Although we didn’t follow our normal Easter Sunday routine, and we sadly missed our church family at home, we spent the day in our New Zealand fashion, driving and belting praise songs. In exchange for our common big breakfast, we ate carrots and sat in hot springs that we discovered along the route.
And, although we did not feast on a roast with family, we did share a table with Tandem staff friends in Hamilton, where we enjoyed sweet fellowship late into the night.
Our final days were spent north of Aukland and were tainted by continued car trouble, but we are grateful to God to have sold the van less than 24 hours before boarding the plane home. Despite drama over the van, we were blessed to camp multiple nights on the beach and awaken to miles of white sand flecked in sand dollars.
We relished the sunny days and exclaimed over the common double rainbows which colored the northland sky like a banner over waves of green pastureland.
We marveled over Rainbow Falls, Haruru Falls, and Whangerei Falls, raging with the effects of Cyclone Cook.
In the Bay of Islands, we explored the famous Waitangi treaty grounds where the Maori made their much disputed pact with the British crown. There we saw the world’s longest war canoe and were treated to a cultural performance which ended with the famed “Hakka.”

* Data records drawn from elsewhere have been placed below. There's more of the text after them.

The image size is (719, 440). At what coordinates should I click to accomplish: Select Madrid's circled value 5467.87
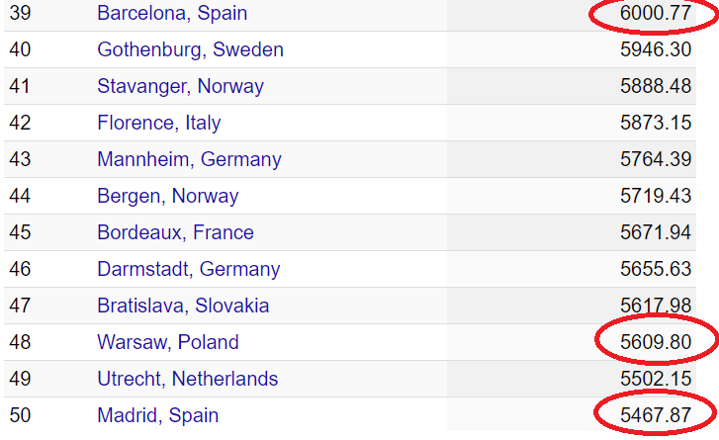pos(655,416)
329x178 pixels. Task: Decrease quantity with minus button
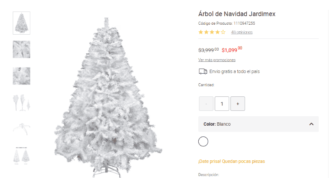[x=206, y=103]

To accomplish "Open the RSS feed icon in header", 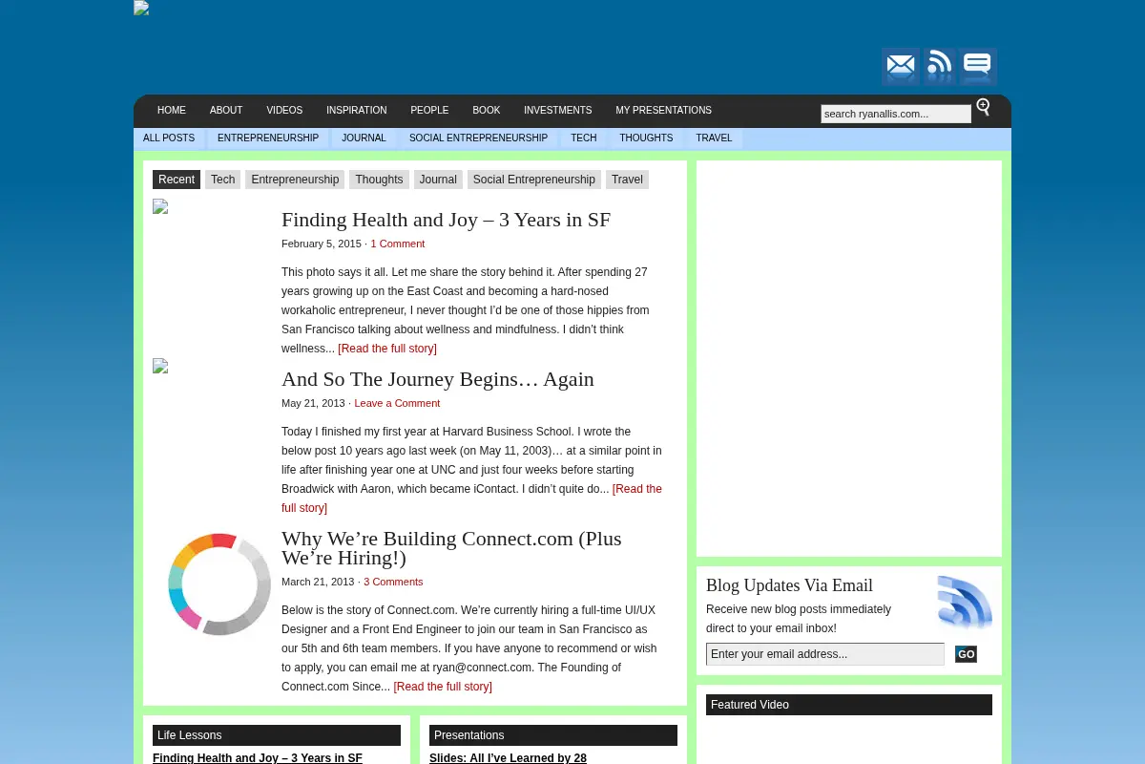I will coord(939,66).
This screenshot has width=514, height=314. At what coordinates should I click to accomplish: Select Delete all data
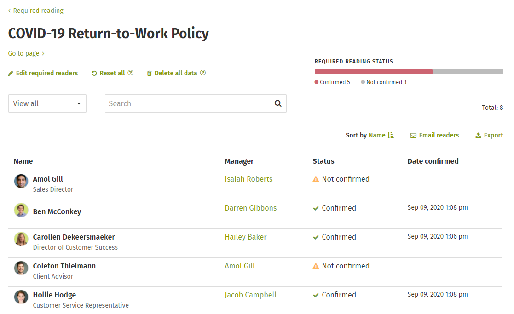tap(175, 73)
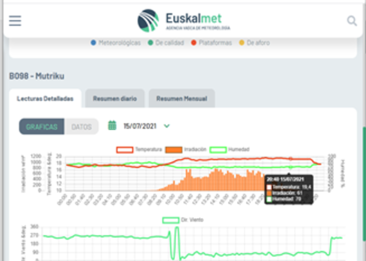Click the red Plataformas legend dot
Viewport: 366px width, 261px height.
tap(194, 43)
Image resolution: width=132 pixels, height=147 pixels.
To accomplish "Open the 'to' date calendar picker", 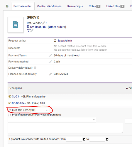I will point(107,139).
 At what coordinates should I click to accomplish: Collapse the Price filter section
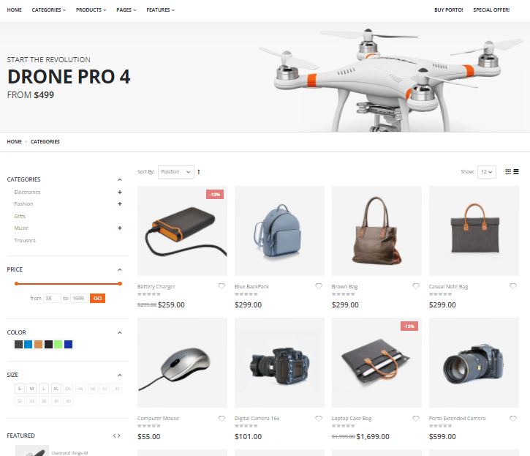point(120,270)
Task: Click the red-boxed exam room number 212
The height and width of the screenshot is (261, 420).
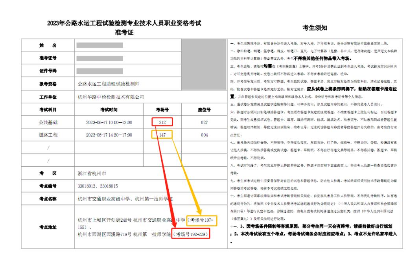Action: (x=162, y=122)
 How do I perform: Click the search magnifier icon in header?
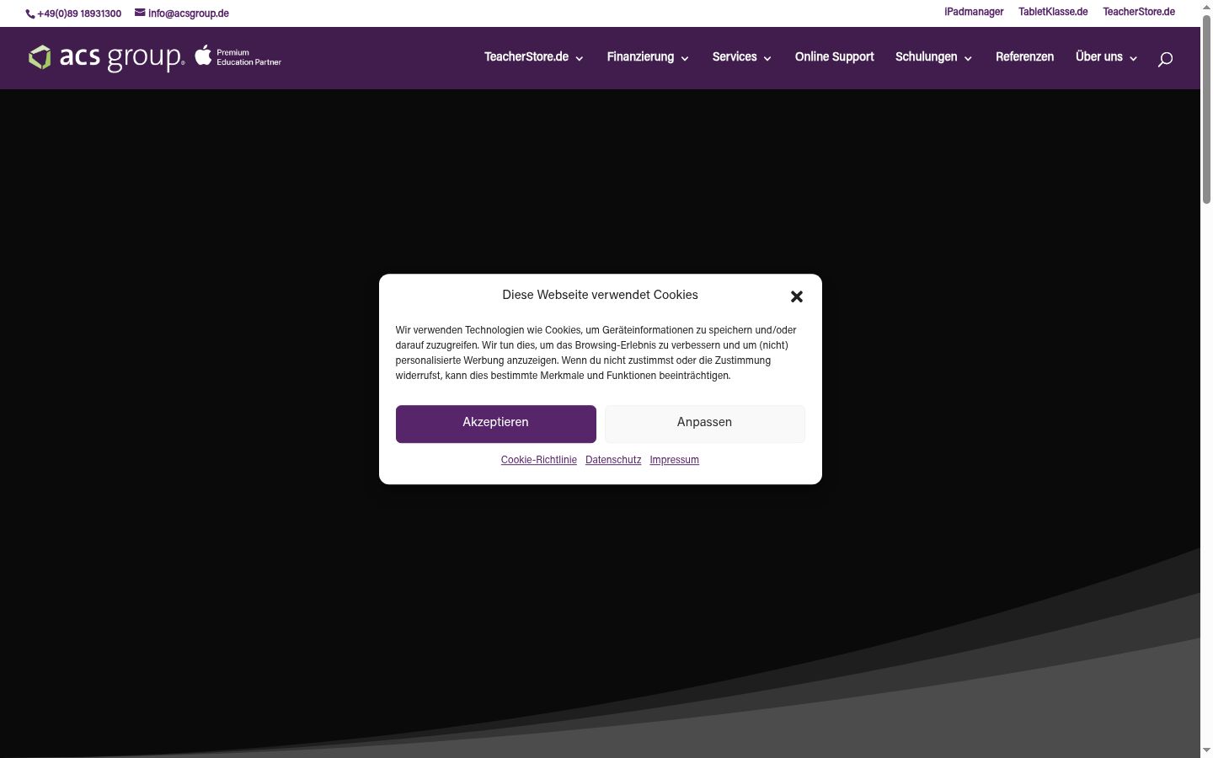(x=1165, y=59)

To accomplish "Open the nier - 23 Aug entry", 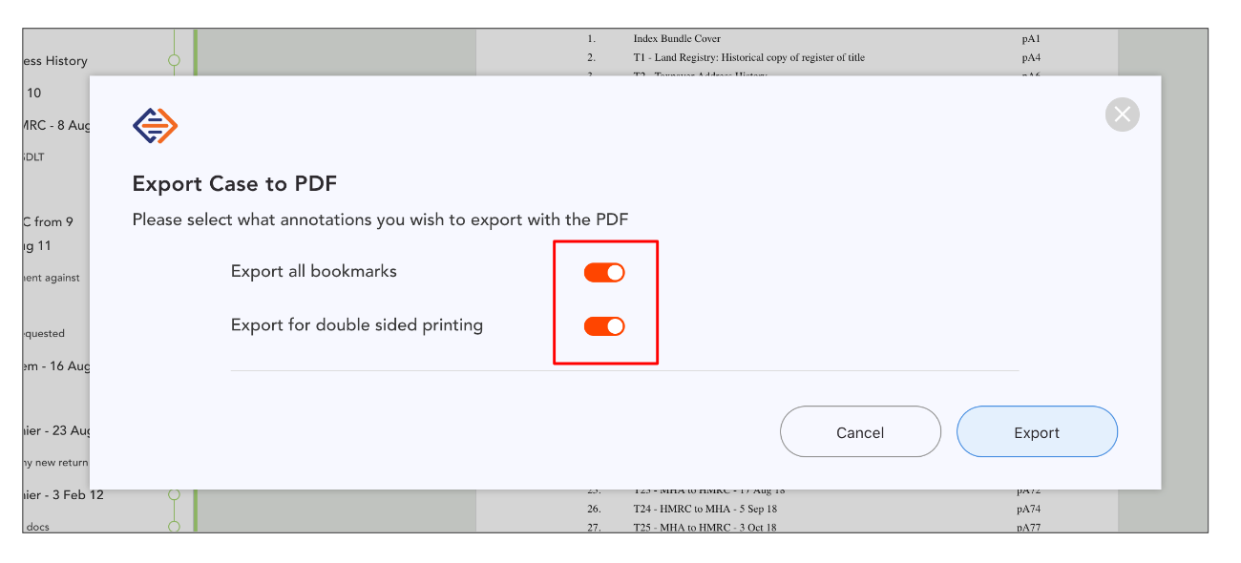I will (x=56, y=430).
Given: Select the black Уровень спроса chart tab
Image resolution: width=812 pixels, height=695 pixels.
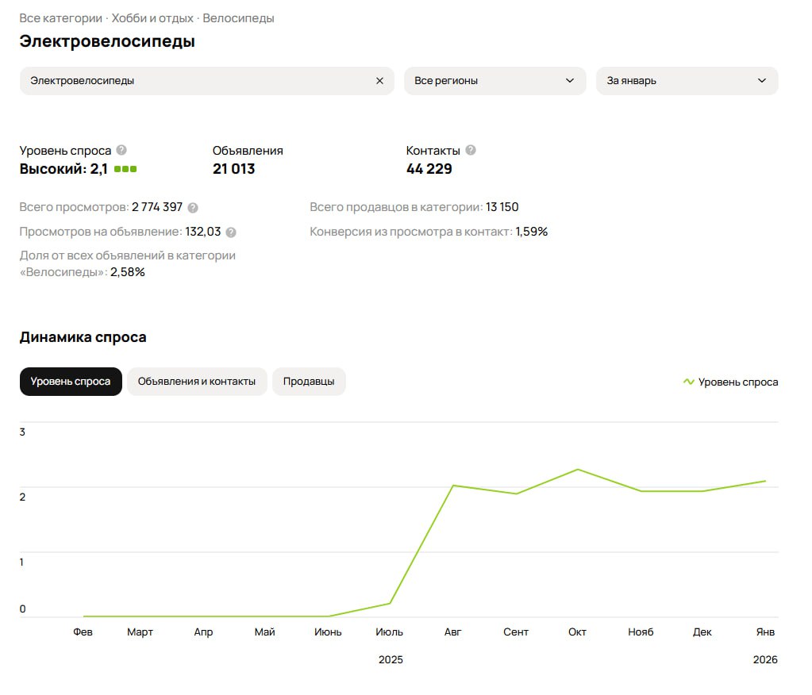Looking at the screenshot, I should pos(71,382).
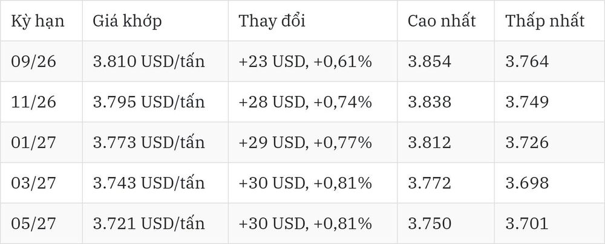605x244 pixels.
Task: Click the 'Thay đổi' column header
Action: tap(272, 21)
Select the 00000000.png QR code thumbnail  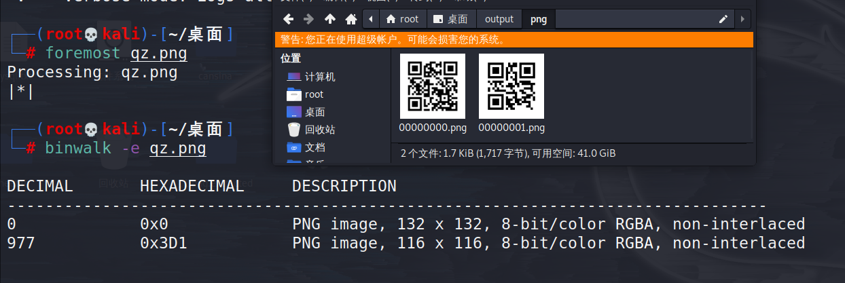(x=433, y=86)
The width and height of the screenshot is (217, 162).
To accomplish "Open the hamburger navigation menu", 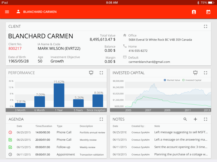I will coord(7,12).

We also stopped in to see the first missionary house and church in New Zealand. How odd it seemed to stand in the footsteps of our brothers in Christ, knowing that we were somehow linked through time by a common purpose.
Those first missionaries had a longer voyage and more barriers to cross than we did in sharing the love and hope of Christ, but their long-ago efforts provided a church home for us in Dunedin, a flourishing ministry to be part of at the University of Otago, and the right hand of fellowship from young and old throughout the country. They could not have known of the lasting impact they made, but no doubt they hoped and prayed for it. We pray that our efforts would also produce lasting fruit.
With that thought, and the words of the risen Christ still ringing in our ears, “feed my sheep,” we zipped our lives into six large duffles and boarded a plane that would take us back to the waiting sheep pastures of New England.